Workout of the Month: Bodyweight and TRX Workout

10th September 2018

Looking for a workout to help you improve your back and your posture? Search no more. This mix of body-weight exercises and TRX is the functional workout you need.

Functional training exercises, performed either with body-weight alone or with the support of equipment, can work on the body’s ability to find stabilization, a capacity that should be seen as one of the primary body functions. This workout will promote the harmony between your upper-body and lower-body.
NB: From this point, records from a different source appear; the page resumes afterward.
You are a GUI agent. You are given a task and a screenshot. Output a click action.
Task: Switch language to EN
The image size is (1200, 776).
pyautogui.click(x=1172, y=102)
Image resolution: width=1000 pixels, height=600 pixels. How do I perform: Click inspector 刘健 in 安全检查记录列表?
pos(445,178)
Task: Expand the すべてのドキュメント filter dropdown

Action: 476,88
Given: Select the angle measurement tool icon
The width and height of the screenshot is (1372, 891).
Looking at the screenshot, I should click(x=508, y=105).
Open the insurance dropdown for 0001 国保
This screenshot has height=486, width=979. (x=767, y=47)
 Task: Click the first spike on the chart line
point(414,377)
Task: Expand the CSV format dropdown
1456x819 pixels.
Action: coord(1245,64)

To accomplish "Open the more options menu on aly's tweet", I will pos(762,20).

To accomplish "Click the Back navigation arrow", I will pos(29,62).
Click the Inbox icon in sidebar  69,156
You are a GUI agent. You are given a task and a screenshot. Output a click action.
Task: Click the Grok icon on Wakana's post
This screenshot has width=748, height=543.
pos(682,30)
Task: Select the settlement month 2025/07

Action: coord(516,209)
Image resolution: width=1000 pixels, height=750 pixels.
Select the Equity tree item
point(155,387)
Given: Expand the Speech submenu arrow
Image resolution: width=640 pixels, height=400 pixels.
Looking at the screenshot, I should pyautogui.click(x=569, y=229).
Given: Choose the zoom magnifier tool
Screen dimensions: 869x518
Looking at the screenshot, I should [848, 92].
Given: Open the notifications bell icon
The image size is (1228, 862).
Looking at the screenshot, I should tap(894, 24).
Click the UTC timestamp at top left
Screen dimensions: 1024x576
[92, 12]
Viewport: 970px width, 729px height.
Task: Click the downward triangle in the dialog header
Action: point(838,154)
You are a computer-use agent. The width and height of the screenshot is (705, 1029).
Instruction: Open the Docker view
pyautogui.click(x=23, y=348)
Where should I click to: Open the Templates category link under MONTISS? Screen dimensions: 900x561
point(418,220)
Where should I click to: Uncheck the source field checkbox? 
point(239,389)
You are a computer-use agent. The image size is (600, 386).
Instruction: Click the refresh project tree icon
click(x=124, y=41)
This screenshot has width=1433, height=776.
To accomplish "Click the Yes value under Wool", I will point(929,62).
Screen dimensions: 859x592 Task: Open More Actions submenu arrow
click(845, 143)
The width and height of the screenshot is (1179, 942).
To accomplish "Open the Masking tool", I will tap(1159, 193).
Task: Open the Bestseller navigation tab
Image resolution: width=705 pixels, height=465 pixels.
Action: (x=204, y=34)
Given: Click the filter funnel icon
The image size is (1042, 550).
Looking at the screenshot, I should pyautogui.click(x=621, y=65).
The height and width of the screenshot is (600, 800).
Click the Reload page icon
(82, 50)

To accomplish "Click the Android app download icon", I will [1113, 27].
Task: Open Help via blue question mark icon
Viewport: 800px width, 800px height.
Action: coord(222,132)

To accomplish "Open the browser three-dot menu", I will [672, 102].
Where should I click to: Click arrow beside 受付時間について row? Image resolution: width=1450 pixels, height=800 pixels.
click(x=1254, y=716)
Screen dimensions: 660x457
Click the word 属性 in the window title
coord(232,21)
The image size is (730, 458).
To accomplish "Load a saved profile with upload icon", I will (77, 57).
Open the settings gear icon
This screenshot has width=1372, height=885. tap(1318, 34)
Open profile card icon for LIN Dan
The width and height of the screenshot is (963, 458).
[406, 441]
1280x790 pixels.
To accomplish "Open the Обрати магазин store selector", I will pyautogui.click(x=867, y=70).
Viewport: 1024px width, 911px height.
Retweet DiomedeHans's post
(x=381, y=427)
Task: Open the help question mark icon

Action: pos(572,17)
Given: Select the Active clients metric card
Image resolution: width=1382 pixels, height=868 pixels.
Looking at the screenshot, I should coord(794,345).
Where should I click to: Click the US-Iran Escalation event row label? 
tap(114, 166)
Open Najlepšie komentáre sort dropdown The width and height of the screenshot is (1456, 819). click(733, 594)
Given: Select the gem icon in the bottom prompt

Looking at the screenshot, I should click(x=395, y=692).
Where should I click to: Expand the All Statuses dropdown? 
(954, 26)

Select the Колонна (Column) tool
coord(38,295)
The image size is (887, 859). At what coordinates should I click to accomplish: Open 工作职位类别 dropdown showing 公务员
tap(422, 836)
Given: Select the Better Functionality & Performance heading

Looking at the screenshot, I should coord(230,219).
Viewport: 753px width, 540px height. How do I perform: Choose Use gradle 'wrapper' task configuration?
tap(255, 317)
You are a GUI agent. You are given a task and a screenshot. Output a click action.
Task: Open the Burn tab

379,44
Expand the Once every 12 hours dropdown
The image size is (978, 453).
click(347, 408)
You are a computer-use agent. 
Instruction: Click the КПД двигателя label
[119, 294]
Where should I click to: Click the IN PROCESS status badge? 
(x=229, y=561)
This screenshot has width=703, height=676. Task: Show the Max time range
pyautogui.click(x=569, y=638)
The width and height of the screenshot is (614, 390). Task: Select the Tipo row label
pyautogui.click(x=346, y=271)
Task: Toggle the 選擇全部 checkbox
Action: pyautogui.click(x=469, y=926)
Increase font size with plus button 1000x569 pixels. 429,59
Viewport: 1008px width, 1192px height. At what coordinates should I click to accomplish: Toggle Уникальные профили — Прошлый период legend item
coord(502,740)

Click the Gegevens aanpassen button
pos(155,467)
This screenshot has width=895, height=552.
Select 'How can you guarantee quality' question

BODYWEIGHT AND TRX WORKOUT

  • 4 exercises
  • 15 reps each set, 4 sets, 30 seconds rest
  • Equipment: bar and strips, TRX

1. LATERAL JUMPS

15 reps, 4 sets, 30 seconds rest

  • Hang the bar in the lowest level (closest to the ground).
  • Position your body sideways in relation to the bar.
  • Flex the knee and hop to put a foot on the other side of the bar – shift the weight to that foot.
  • Repeat from the opposite side.

2. HAMSTRING CURL

15 reps, 4 sets, 30 seconds rest

  • Hang the bar in the strips. When you lay on the floor, the bar should be slightly under your knees.
  • Place both feet on top of the bar and keep them apart, waist wide. The bar placed in mid-foot, plantar area.
  • Lift the hip, while placing all body weight on your shoulder blades.
  • Glutes and abdominals must be activated to maintain pelvic stability, and arms stretched alongside the body to assure balance.
  • Push the legs forward, stretching the knees.
  • Push downwards to keep the feet firmly against the bar and bring it towards your core.

3. PUSH UP WITH ROTATION

15 reps, 4 sets, 30 seconds rest

  • With arms stretched and the body partially planking, parallel to the floor, bring the torso closer to the ground by bending the elbows.
  • Elbows should be ‘facing’ outwards in relation to the medial line.
  • The trunk should be brought down as close to the ground as possible without contact or extreme shoulder discomfort.
  • Shoulder blades should remain stable, and armpits and chest should distribute strength.
  • Push the palms firmly against the floor to push back upwards and straighten the arms (keeping shoulder blades steady).
  • At the end of the motion perform a twist of the trunk, from the pelvis up, raising one arm towards the ceiling and finalizing the movement in a stable T position.
  • Rotate back to the original plank with both hands on the floor, arms stretched.

4. TRX LOW PULL

15 reps, 4 sets, 30 seconds rest

  • With both hands firmly grab the TRX handles and lean back until the straps are tense and the body is in an oblique angle to the ground.
  • Arms should be stretched, and the body should be planking with the knees slightly bent.
  • Palms facing inwards and begin pulling, allowing the body to move up, towards the handles.
  • Keep arms close to your body throughout the whole movement.
  • In a controlled descent, reduce the muscle tension of the arms and stretch them once again until you find the original position.
  • Strive to maintain the core as stable as possible, using shoulder blades and spine for this effect.